Reproduce exactly the stretch of lines running from the line with "David (29, 185)" to the end of the entries below.

────────

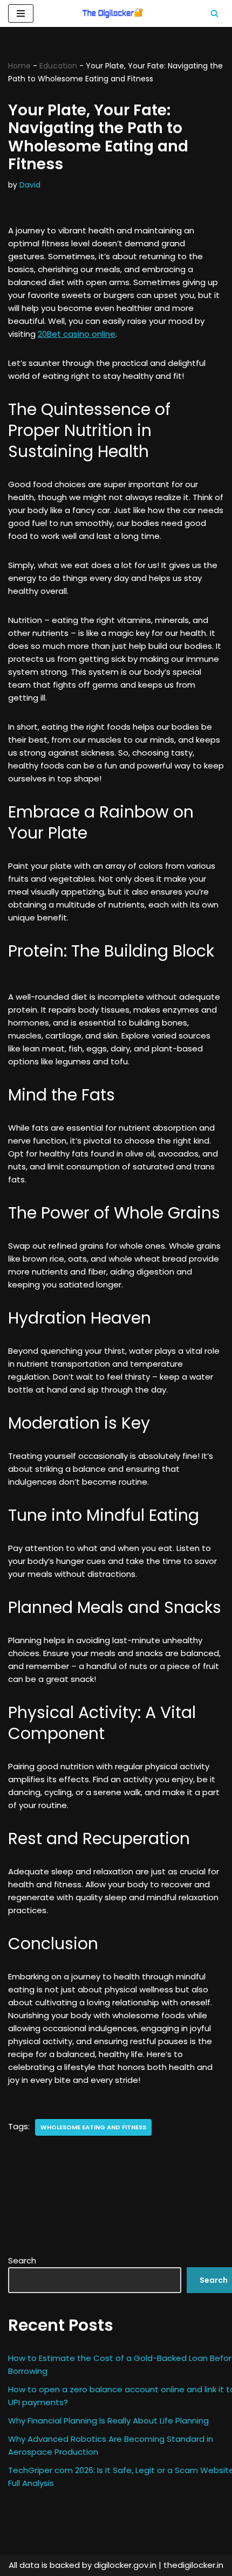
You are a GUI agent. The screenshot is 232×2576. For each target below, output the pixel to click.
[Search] (214, 13)
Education (58, 65)
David (29, 185)
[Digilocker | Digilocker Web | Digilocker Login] (116, 13)
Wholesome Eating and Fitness (93, 2127)
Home (19, 65)
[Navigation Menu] (20, 13)
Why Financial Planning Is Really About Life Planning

────────

• Exercise result
David (29, 185)
[Digilocker | Digilocker Web | Digilocker Login] (116, 13)
Wholesome Eating and Fitness (93, 2127)
Home (19, 65)
[Navigation Menu] (20, 13)
Why Financial Planning Is Really About Life Planning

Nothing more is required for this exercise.